**** TASK DATA

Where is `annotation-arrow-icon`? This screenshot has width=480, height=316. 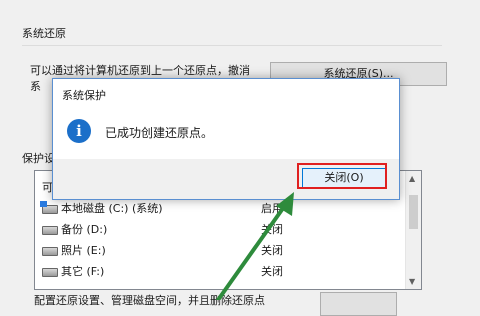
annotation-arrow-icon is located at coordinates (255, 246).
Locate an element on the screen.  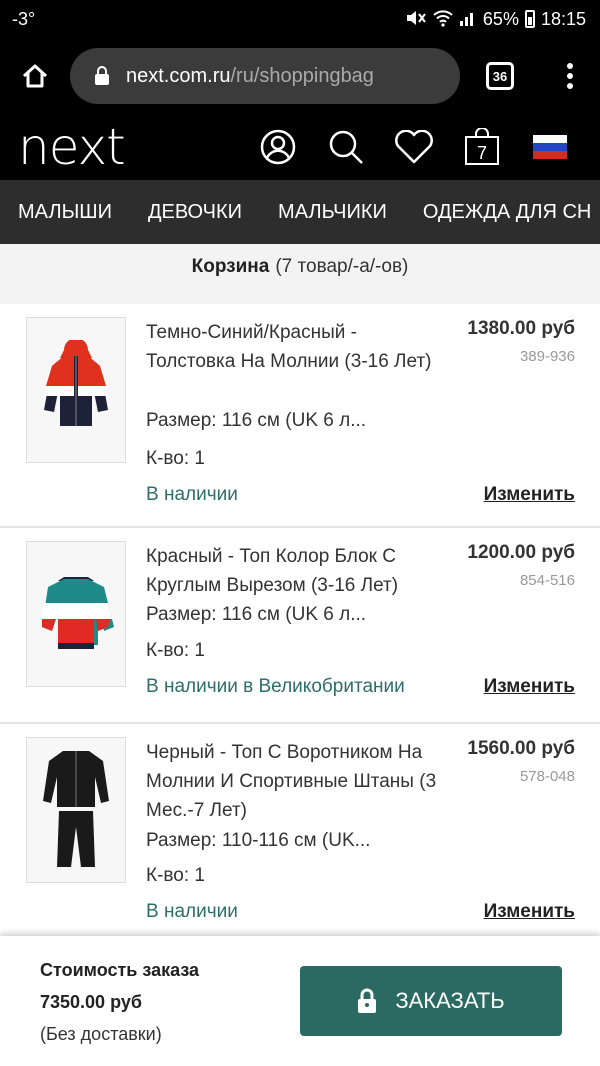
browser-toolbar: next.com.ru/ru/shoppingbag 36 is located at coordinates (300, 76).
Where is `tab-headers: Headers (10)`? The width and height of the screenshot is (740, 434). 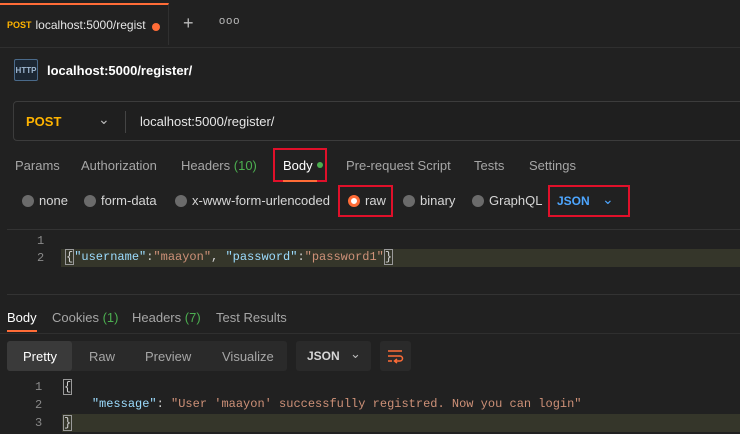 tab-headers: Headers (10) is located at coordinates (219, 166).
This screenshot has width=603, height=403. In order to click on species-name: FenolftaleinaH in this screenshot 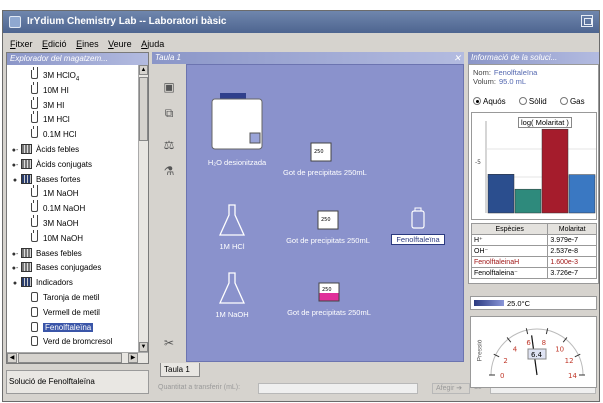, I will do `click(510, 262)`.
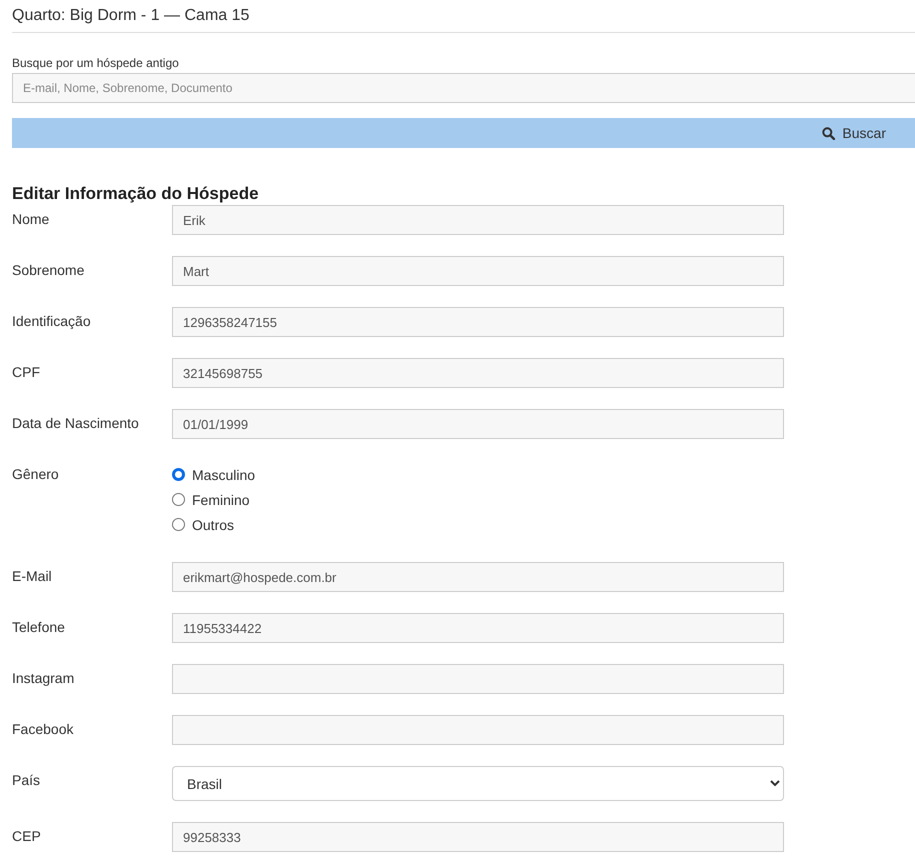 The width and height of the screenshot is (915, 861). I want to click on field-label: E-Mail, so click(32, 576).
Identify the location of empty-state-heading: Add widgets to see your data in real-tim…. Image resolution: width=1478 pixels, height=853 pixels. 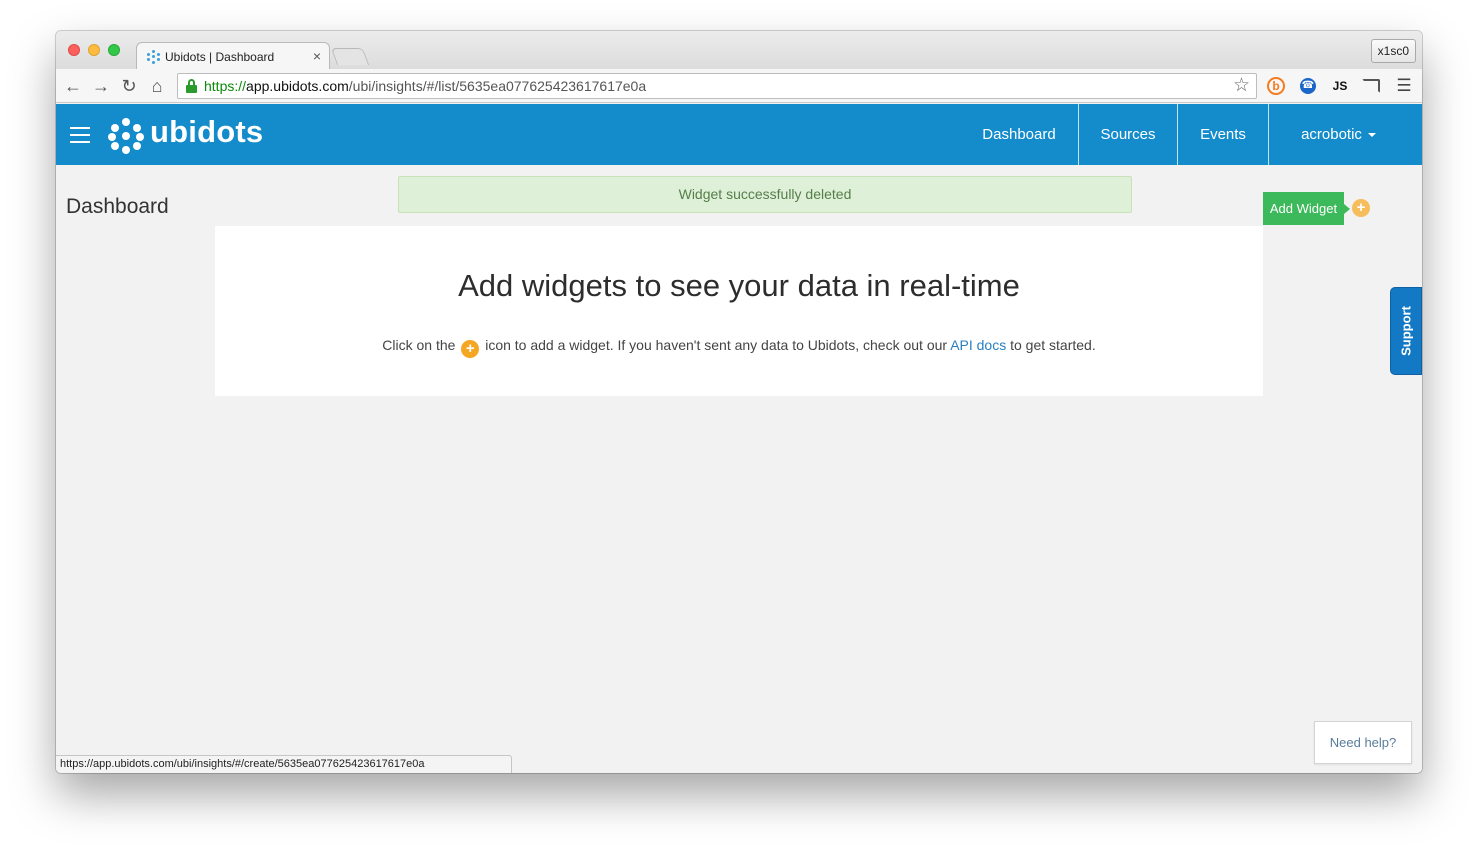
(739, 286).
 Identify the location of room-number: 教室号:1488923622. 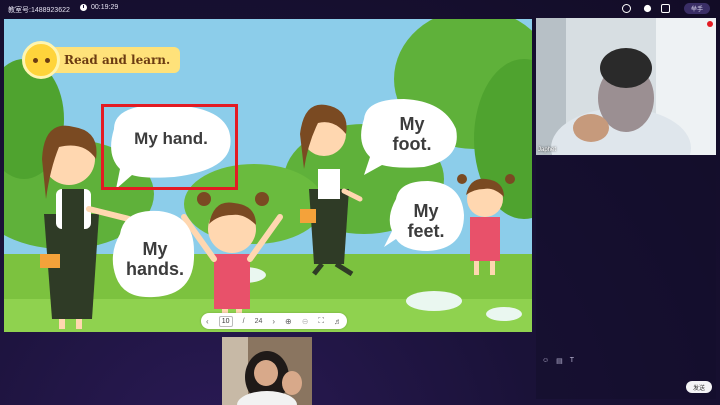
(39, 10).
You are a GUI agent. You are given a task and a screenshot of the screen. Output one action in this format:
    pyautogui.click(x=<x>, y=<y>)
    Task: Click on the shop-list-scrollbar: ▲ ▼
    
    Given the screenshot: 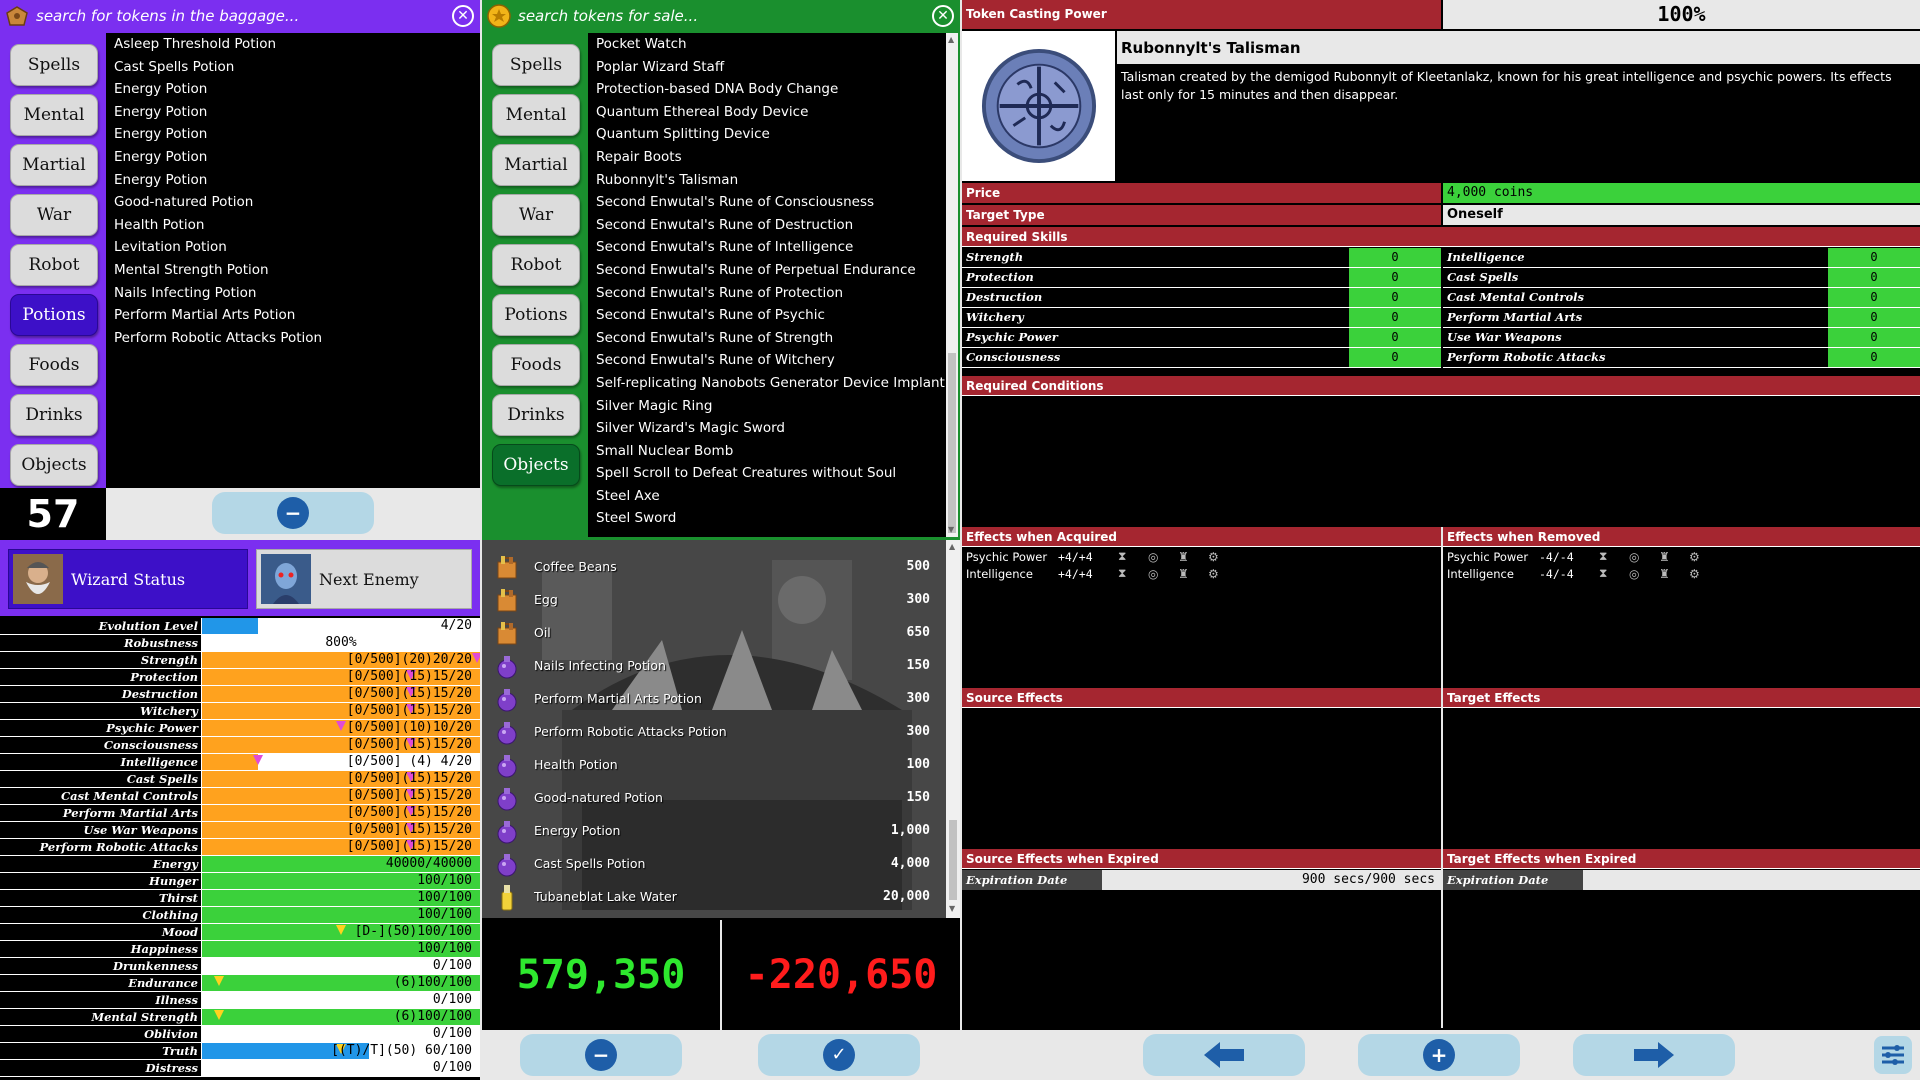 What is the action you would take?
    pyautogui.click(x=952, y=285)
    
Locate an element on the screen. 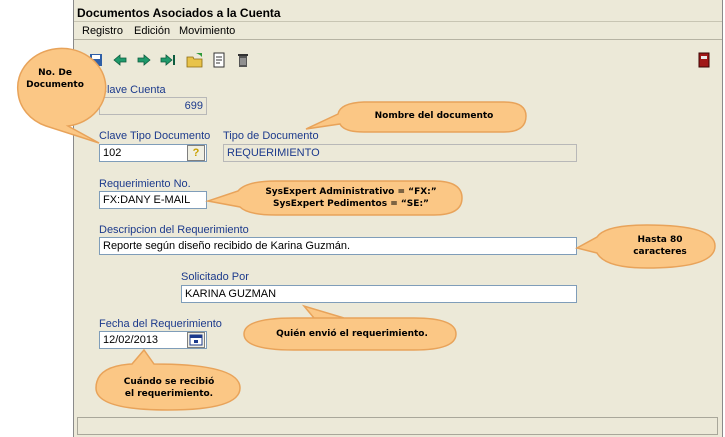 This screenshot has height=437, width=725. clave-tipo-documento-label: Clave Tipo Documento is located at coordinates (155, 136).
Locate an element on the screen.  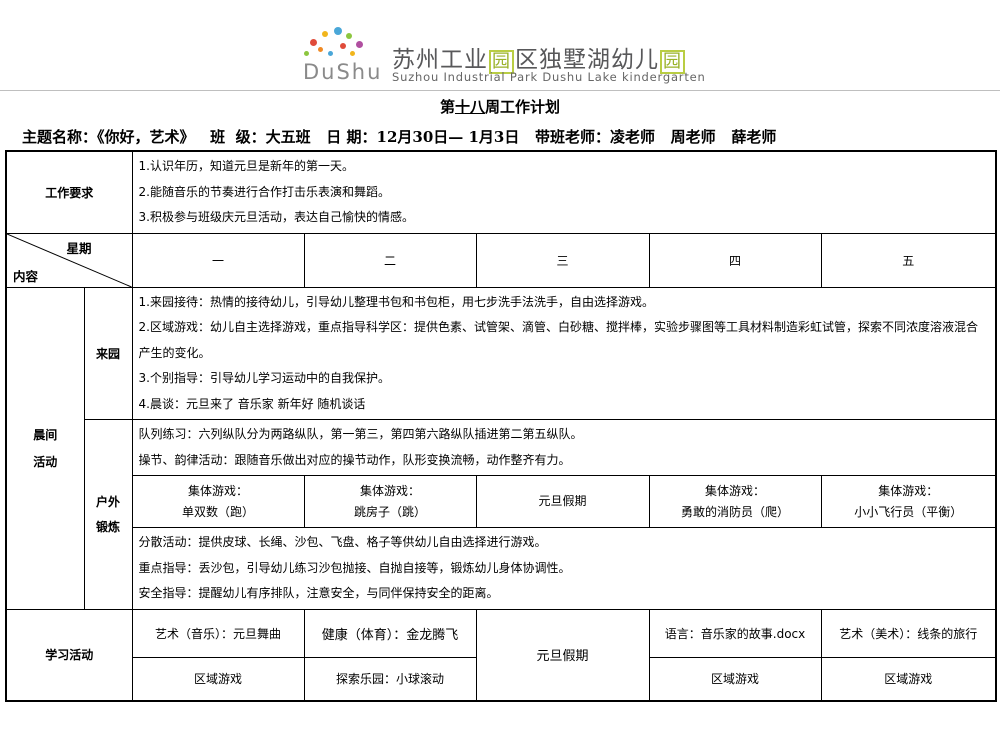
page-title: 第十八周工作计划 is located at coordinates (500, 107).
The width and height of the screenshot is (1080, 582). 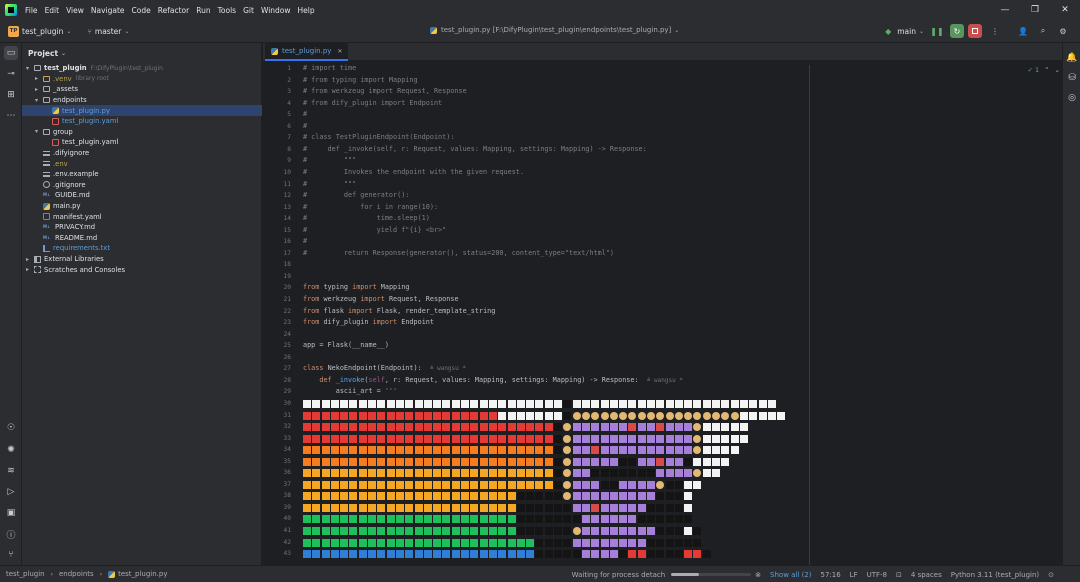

********

▶ **THE PROBLEM**: Edit the material from its start through the line containing "browser-toolbar: next.com.ru/ru/shoppingbag 36", inclusive, changing "screenshot" to "image" and leaving everything else unchanged. Leave the pictures out of your answer.

▶ **EXPECTED OUTPUT**:
Where is `annotation-arrow-icon`? This image has width=480, height=316. 
annotation-arrow-icon is located at coordinates (255, 246).
Locate an element on the screen.  
browser-toolbar: next.com.ru/ru/shoppingbag 36 is located at coordinates (300, 76).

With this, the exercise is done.